O se rompe demasiado deprisa porque, paradójicamente, a veces se necesita algún engaño para progresar en la recuperación. Los cirujanos, secundados por los neurólogos y los terapeutas, hablaron de un periodo mágico de “dos años”, puesto que la plasticidad excepcional del cerebro podría propiciar una recuperación espontánea en este tiempo. Hubo un doctor que incluso habló de tres años. ¿Cuál de ellos tenía razón? ¿Lo sabía yo? ¿Significaba esto que Catherine debía posponer cualquier veredicto sobre lo que había perdido, lo que era diferente o simplemente lo que era irreparable hasta que hubieran transcurrido esos dos años enteros? Cuanto más se entusiasmaban los profesionales con esos “dos años”, más sentía ella que solo los utilizaban para escudarse. Era un gesto de autoridad y experiencia espolvoreado con una pizca de especificidad numérica, pero en realidad no era más que un mantra, una invocación de los creyentes: dicho de otro modo, unas palabras mágicas. Y no solo para ellos, también le estaban proporcionando una salida a ella. Nos engañamos pensando que podemos engañar mejor a los demás. Por eso cuando me escuchó decir que nada volvería a ser lo que era sintió un gran alivio. En realidad se lo digo por defecto a casi todas las familias, aunque la frase pueda sonar muy personal y específica, para así ayudarlas a cambiar sus expectativas, pero también para poder ganar más tiempo. Fue la primera vez que Catherine pudo exhalar con una certidumbre catastrófica.
Pero, ¿qué inhaló a continuación?
Al conocerlo por primera vez pude apreciar la extraordinaria recuperación de Michael tras un impacto que debería haberle costado la vida o, si hubiera tenido mucha suerte, dejarlo en un estado de dependencia permanente. Excepto por una pequeña área con tejido cicatricial rosado sobre la cual no le crecía pelo moreno, parecía ágil y enérgico, como en las fotos premórbidas enmarcadas en las que salía tocando el piano, apoyado en la chimenea o sentado en la mesa del comedor que estaban colgadas por todas partes: esquiando, practicando buceo, en bici de montaña por los montes de Bruern, bebiendo té en Darjeeling, abrazando un caimán en los Everglades y jugando unos dobles en Heath. Me pregunté si esa casa siempre había sido un altar dedicado a este admirable hombre de acción, si la habían transformado ahora en su homenaje o si era, de nuevo, una motivación para incentivar su regreso. A simple vista parecía prácticamente el mismo pero photoshopeado por una hija adolescente un poco traviesa que le hubiera dejado los ojos ligeramente descentrados, la sonrisa un poco demasiado amplia y un surco imperceptible en el lateral del cráneo que la craneoplastia no había podido alisar (como una duna desdibujada). Me dio la mano con la misma fuerza que si estuviera pescando un pez espada y me preguntó si quería beber algo con una voz innecesariamente alta, riéndose cuando no tocaba. Por lo demás irradiaba salud.

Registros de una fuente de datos
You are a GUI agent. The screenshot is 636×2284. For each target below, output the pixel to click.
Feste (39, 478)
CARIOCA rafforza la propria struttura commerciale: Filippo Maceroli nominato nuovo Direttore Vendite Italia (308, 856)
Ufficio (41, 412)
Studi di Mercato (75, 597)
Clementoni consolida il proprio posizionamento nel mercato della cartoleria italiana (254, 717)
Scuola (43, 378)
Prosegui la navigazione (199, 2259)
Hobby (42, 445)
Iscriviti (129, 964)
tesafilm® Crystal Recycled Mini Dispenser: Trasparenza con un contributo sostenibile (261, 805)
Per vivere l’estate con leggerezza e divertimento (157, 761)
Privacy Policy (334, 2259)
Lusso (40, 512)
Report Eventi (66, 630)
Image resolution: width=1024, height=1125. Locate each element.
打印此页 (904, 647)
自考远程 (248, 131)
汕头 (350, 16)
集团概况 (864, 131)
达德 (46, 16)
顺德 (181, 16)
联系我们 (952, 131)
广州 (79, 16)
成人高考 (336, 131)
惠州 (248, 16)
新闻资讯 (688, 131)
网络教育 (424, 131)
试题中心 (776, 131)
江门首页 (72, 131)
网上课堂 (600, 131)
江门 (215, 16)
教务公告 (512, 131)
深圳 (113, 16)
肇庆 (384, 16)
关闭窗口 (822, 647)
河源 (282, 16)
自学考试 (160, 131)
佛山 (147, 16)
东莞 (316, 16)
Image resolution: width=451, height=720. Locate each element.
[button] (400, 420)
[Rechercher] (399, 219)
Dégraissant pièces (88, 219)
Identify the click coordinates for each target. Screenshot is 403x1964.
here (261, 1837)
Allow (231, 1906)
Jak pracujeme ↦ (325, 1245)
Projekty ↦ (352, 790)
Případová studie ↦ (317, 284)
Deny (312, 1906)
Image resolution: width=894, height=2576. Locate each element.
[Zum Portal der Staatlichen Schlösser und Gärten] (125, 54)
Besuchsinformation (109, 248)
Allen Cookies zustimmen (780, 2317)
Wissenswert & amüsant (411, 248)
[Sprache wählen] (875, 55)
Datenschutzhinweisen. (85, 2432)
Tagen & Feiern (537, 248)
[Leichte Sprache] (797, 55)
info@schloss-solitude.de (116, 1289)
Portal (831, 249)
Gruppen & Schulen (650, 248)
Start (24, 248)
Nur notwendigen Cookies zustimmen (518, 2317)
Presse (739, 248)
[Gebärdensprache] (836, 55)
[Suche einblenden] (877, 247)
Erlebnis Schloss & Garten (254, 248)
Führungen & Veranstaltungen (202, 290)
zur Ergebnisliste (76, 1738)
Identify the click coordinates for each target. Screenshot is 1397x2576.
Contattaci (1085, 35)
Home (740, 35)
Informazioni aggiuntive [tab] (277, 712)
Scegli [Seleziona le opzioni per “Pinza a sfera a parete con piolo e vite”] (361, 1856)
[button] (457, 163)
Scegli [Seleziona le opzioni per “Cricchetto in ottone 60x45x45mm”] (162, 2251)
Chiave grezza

(Problema 1) Según el relato sobre Catherine y Michael, ¿de cuántos años hablaban los cirujanos como periodo mágico de recuperación?
(Problema 2) Resume en dos oraciones el relato sobre Catherine y Michael.
(Problema 3) Escribe una continuación del relato sobre Catherine y Michael a partir de su última oración.
El listado no guarda ninguna relación con el relato sobre Catherine y Michael.

(Resultado de la tarea 1) De dos años.

(Resultado de la tarea 2) Los profesionales le hablaban a Catherine de un periodo mágico de dos años para una recuperación espontánea, pero a ella le parecía un mantra con el que se escudaban, y sintió un gran alivio al escuchar que nada volvería a ser lo que era. Michael se había recuperado de forma extraordinaria de un impacto que debería haberle costado la vida y parecía casi el mismo de las fotos de su casa, aunque con los ojos ligeramente descentrados, una sonrisa un poco demasiado amplia y una voz innecesariamente alta.

(Resultado de la tarea 3)
Y no era solo en apariencia. Aquella mañana había leído los resultados de su evaluación neuropsicológica más reciente. Su habilidad intelectual, su memoria, sus habilidades del lenguaje y la mayoría de sus funciones ejecutivas estaban calificadas de muy superiores, en un percentil por encima del noventa y nueve. En otras palabras, si pusieras en fila cien hombres o incluso mil de la misma edad de Michael (la mayoría con calvicie, sobrepeso, problemas de espalda, próstatas hinchadas y cinco décadas de preocupaciones y arrepentimiento acumulados), él sería el hombre del extremo derecho, el guapo con pelo sedoso que saluda desenfadado, “¡Aquí está el Muy Superior!”, hablando como si estuviera en medio de una ventisca, riéndose de sus propios chistes porque son realmente graciosos; no pasaría desapercibido. Ha disminuido su puntuación en el test de velocidad de procesamiento de la información, hay algunos indicios cualitativos de impulsividad y ha sacado una nota muy baja en los ejercicios de planificación y organización. Por lo demás estaba bien, mejor que bien.